Saying goodbye to the desert....

Four Women and a Kit Fox by Stu Jenks

To read the full story of "Leaving Endicott West," start from the bottom post in this category and read upwards.

Edited to add: There's also a reflection on the process that I wrote a year later, which you'll find here: "Little Deaths" (February 17, 2015).

The gorgeous picture above is "Four Women and a Kit Fox" by Tucson photographer Stu Jenks, a long-time friend to all of us at E-West.


Tune for a Monday Morning

I'll be travelling home to England from mid-day Sunday to Monday evening (Tucson to Georgia to London to Exeter to our little village at the edge of the moor...it's a bit of a journey), so I'm writing this piece in advance and setting it up for automated posting on Monday morning (UK time). The music today is from Charles de Lint and MaryAnn Harris, who filmed this video for Charles' song "Cherokee Girl" here in Tucson and at Endicott West. It seems like a fitting farewell to the desert. I'll be back of course, and will continue to re-visit this landscape in fiction, art, and dreams, but my life right now is firmly rooted in Devon, family, and the Chagford community.

Rincon Mountains in rain

This weekend, we were blessed with rain in the desert. I know that sounds odd to friends back in Chagford, where we've had so much rain this winter that we're all in danger of turning into fish and floating away. But in this dry, dry land water is precious, sacred, and deeply magical. It deepens the colors of cacti and stone, and smells....oh, the scent of the desert after the rain is indescribable, but it's one of the best scents in the world.

The scents of sage and creosote fill the air

The Rincon Mountains

“A Sonoran Desert village may receive five inches of rain one year and fifteen the next," writes Gary Paul Nabhan (in The Desert Smells Like Rain). "A single storm may dump an inch and a half in the matter of an hour on one field and entirely skip another a few hours away. Dry spells lasting for months may be broken by a single torrential cloudburst, then resume again for several more months. Unseasonable storms, and droughts during the customary rainy seasons, are frequent enough to reduce patterns to chaos. The Papago [a.k.a. the Tohono O'odham] have become so finely tuned to this unpredictability that it shapes the way they speak of rain. It has also ingrained itself deeply in the structure of their language.
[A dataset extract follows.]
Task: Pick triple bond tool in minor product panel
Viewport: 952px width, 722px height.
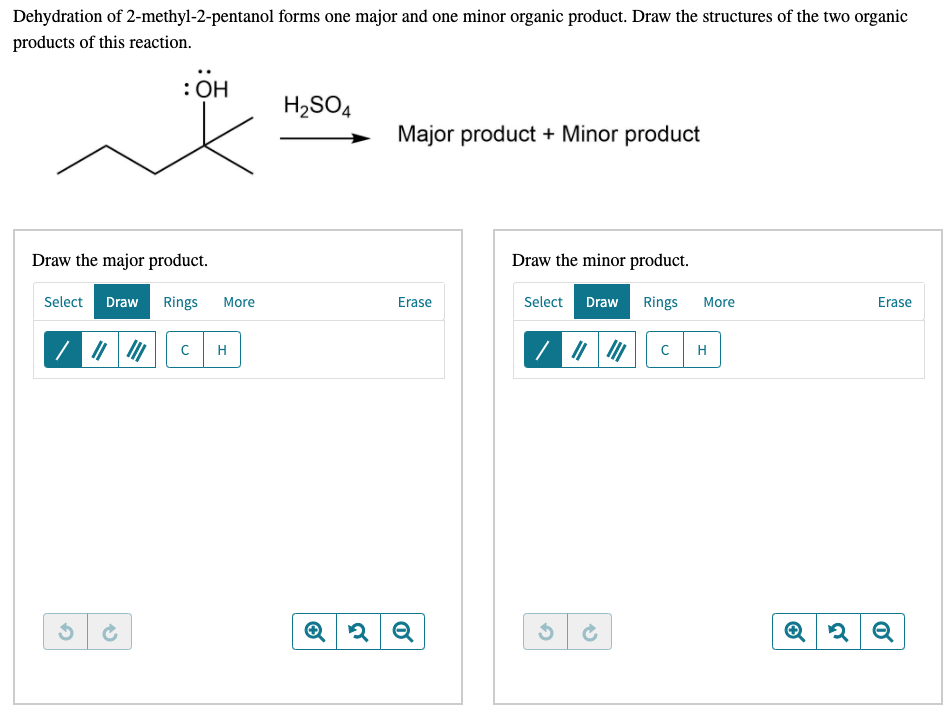Action: tap(617, 350)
Linguist William Pilcher has observed that the Papago discuss events in terms of their probability of occurrence, avoiding any assumption that an event will happen for sure..."

"Since few Papago are willing to confirm that something will happen until it does, an element of surprise becomes part of almost everything. Nothing is ever really cut and dried. When rains do come, they're a gift, a windfall, a lucky break.”

Wind chimes

I feel lucky indeed to have lived in the Sonoran Desert. Thank you, beloved and beautiful land. For everything you have taught me over all these years, and for this rain. I'll miss you. And I won't forget.

After rain


Notes from the desert, Sunday:

photograph by Stu Jenks

The photograph above is "24 Brand New Hours" by Stu Jenks. It's a picture of the hook by the Bunk House door where I used to hang my house & truck keys, the words hand-written on the wall in gold ink (where I'd read them whenever I went out).

This morning, I've hung my key to the Bunk House on this hook for the very last time.

My heart is full. My heart is bursting. And now it's time to say goodbye.